- Country: Kingdom of France
- Current region: Auvergne
- Etymology: From the city of Baffie
- Founded: 11th century
- Titles: Lords of Baffie
- Estate: Château de Baffie

= House of Baffie =

The House of Baffie was a medieval French noble house that ruled the town of Baffie from the 11th to the 13th century.

== History ==
The first documented member of this dynasty is Dalmas, mentioned in a document dated to the second half of the 11th century. This Dalmas is considered the father of a second Dalmas and Guillaume de Baffie, Bishop of Clermont.

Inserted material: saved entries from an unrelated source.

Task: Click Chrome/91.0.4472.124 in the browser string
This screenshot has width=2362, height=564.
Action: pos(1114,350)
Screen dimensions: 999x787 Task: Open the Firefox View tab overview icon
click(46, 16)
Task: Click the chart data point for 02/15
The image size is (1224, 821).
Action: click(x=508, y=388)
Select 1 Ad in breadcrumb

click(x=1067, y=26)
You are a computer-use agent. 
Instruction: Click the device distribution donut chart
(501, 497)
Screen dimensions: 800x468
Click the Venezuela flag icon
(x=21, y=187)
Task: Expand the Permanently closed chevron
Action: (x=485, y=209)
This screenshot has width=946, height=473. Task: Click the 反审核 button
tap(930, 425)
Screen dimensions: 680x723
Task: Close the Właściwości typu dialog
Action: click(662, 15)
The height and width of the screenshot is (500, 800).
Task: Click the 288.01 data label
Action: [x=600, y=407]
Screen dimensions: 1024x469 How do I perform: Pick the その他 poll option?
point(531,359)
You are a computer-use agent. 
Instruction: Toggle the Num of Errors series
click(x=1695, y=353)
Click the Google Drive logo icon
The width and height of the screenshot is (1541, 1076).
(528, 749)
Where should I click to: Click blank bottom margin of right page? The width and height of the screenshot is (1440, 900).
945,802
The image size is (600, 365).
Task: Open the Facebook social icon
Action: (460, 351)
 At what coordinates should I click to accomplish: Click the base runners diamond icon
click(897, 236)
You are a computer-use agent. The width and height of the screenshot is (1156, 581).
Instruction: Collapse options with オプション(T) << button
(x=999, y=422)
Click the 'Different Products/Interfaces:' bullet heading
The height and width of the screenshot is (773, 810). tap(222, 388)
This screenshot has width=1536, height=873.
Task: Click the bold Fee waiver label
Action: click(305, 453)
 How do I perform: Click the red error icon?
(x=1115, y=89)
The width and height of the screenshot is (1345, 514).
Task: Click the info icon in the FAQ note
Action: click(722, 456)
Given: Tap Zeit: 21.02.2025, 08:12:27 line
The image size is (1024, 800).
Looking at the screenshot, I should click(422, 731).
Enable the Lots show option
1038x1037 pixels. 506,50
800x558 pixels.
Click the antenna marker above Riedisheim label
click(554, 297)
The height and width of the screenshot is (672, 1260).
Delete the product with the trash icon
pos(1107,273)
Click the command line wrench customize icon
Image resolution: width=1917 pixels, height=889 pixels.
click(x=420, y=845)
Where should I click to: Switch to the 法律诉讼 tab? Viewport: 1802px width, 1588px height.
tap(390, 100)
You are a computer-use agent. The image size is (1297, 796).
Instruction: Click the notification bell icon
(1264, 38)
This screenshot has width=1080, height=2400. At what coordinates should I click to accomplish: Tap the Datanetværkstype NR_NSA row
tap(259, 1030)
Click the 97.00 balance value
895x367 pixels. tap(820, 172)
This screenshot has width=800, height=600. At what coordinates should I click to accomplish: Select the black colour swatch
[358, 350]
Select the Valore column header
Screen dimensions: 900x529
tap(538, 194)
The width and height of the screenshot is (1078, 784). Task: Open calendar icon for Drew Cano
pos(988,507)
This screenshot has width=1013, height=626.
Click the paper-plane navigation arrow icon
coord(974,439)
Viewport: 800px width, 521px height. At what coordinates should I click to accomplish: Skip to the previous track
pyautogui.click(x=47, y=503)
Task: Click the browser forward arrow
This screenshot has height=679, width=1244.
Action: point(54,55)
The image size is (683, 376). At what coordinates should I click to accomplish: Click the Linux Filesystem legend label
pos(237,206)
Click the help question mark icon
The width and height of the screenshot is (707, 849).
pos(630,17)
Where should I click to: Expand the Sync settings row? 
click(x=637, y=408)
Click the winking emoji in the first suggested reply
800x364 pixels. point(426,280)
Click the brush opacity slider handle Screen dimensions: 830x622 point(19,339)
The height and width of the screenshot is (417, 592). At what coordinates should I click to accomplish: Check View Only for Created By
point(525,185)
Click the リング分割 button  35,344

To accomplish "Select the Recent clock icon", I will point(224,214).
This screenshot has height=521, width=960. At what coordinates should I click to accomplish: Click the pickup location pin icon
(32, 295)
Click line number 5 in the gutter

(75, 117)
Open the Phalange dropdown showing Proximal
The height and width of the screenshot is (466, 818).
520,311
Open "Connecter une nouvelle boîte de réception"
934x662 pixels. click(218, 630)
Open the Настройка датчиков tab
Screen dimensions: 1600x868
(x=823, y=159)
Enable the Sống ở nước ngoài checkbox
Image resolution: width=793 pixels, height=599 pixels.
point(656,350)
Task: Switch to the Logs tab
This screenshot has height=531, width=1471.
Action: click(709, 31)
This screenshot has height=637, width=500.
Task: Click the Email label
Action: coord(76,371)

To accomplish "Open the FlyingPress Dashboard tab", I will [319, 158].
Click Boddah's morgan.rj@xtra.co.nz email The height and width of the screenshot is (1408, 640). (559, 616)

Dalmas II had two children: Auxilende, who married Agnon II of Meymont; and William.

William had only one son: Dalmas III.

Dalmas III had one son: William II.

William II supposedly lost his territories after the rebellion of Guy II of Auvergne and had to accept the suzeiranity of the bishop of Clermont. He married a daughter of Guigues III of Forez. His son, William III, later claimed the whole County of Forez by hereditary right through his mother. This led to conflict with Guigues IV of Forez and his son, Guigues V. However, William was defeated and renounced his claims.

William II also had (supposedly) two daughters: Beatrice, who married Agnon V of Meymont; Eleonore, who married Robert V of Auvergne.